## Exercise task
Reproduce verbatim the stretch of lines from the one containing "You are a computer-use" through the one containing "Looking at the screenshot, I should click(131, 310).", leaving the pictures out of your answer.

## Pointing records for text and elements
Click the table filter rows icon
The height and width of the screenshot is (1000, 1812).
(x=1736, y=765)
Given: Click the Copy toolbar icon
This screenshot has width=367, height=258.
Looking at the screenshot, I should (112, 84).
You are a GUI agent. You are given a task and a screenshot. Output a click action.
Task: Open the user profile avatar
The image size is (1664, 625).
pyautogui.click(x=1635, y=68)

* * *

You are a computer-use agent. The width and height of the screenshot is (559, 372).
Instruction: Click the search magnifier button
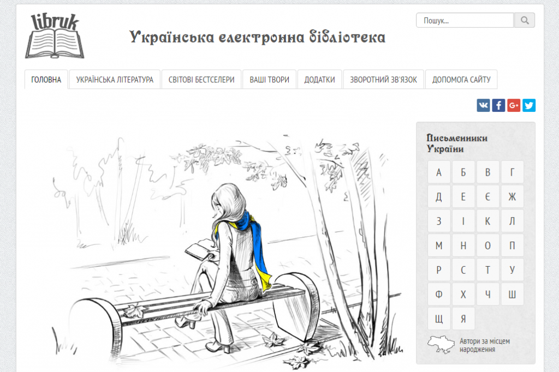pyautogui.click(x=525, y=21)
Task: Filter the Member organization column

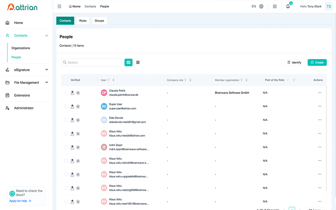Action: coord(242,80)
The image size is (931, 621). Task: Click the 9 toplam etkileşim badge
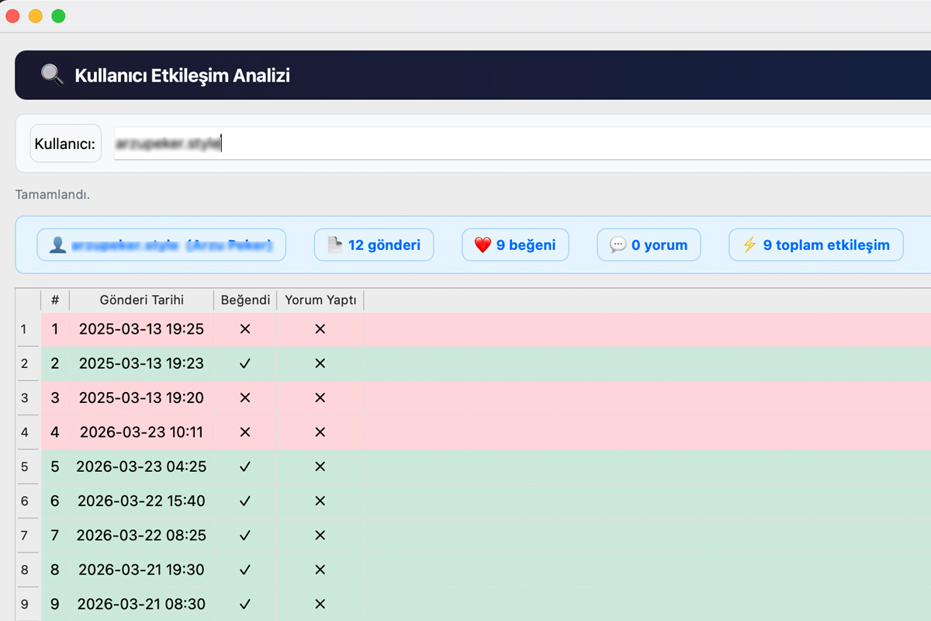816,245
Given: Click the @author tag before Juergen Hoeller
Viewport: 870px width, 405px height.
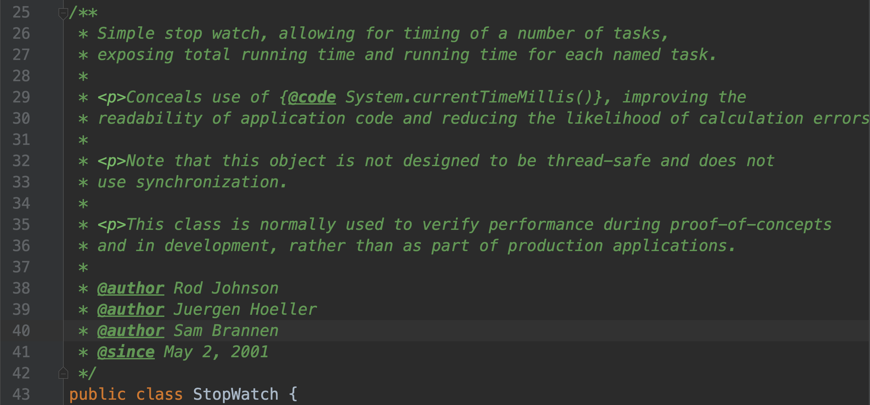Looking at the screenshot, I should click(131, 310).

## Worked answer
You are a computer-use agent. The width and height of the screenshot is (559, 372).
Instruction: Click the search magnifier button
pyautogui.click(x=525, y=21)
Task: Filter the Member organization column

Action: coord(242,80)
The image size is (931, 621). Task: Click the 9 toplam etkileşim badge
816,245
Given: Click the @author tag before Juergen Hoeller
Viewport: 870px width, 405px height.
Looking at the screenshot, I should click(131, 310).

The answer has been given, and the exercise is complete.